▶ [Problem to work on]
Restate the data below word for word. Leave the images out.

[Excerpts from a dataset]
###

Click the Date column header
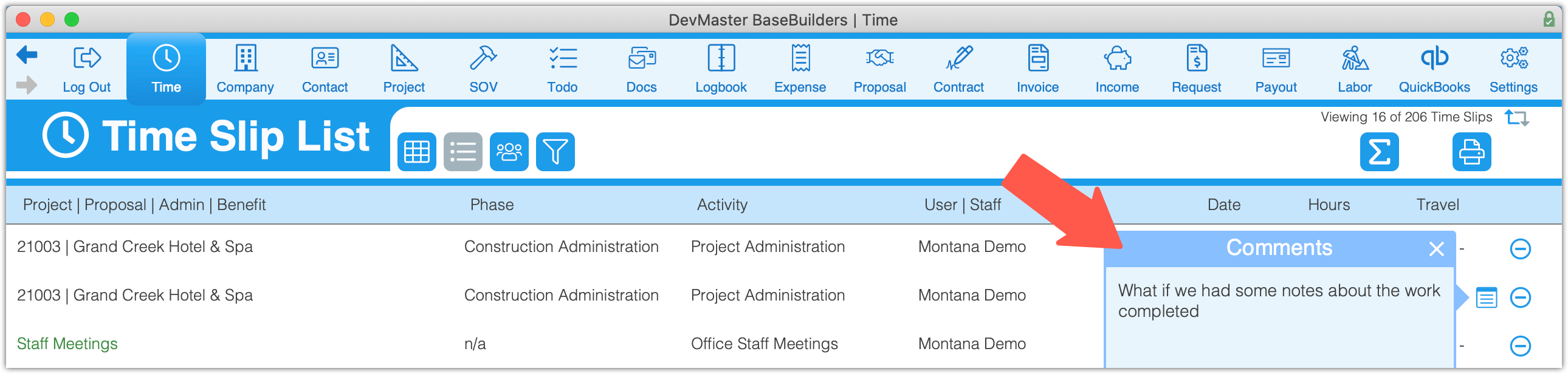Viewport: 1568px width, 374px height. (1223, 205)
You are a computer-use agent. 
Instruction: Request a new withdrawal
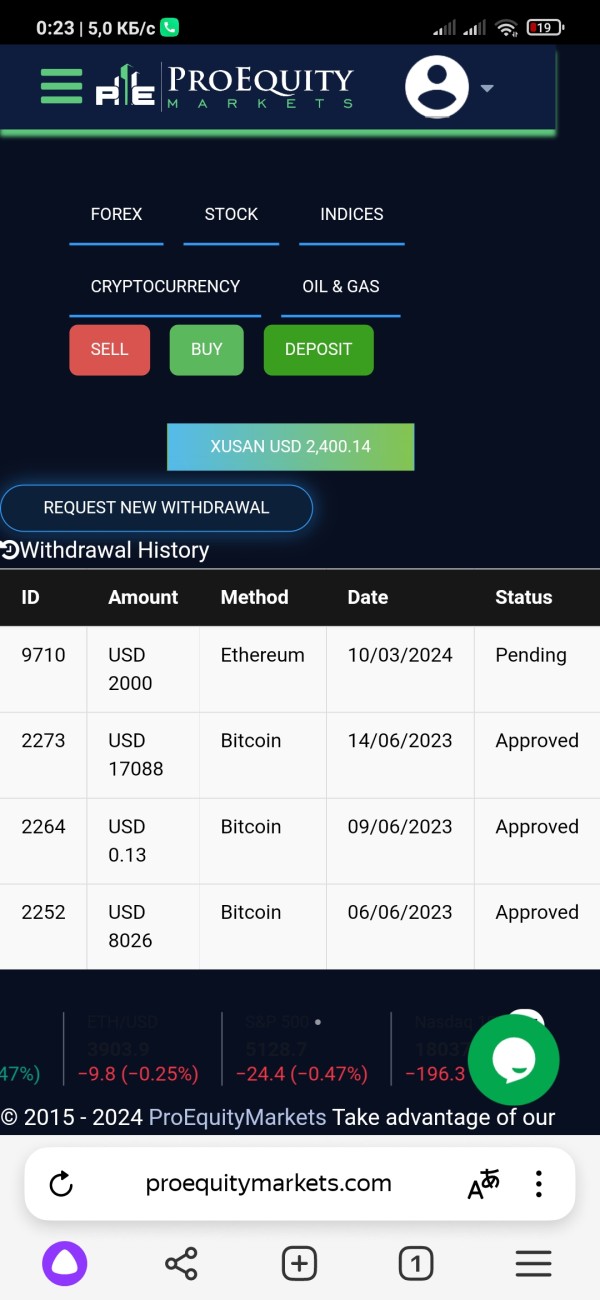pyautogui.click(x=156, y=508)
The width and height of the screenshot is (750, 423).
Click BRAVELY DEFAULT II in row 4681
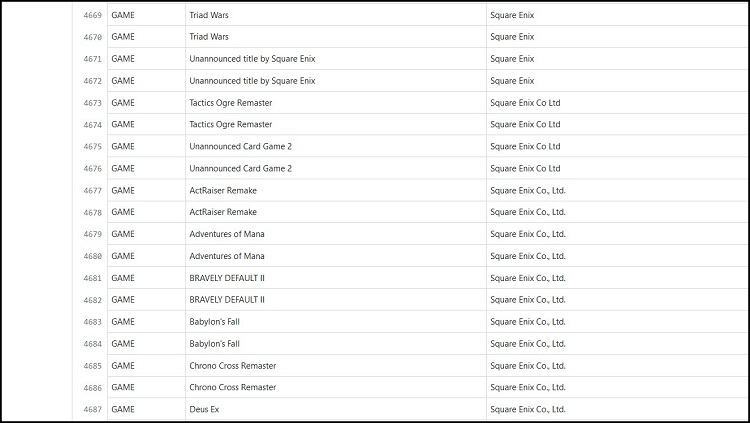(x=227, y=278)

###

▶ [Solved problem]
Click the Date column header
Viewport: 1568px width, 374px height. (1223, 205)
You are a computer-use agent. 
Instruction: Request a new withdrawal
pyautogui.click(x=156, y=508)
The width and height of the screenshot is (750, 423).
Click BRAVELY DEFAULT II in row 4681
(x=227, y=278)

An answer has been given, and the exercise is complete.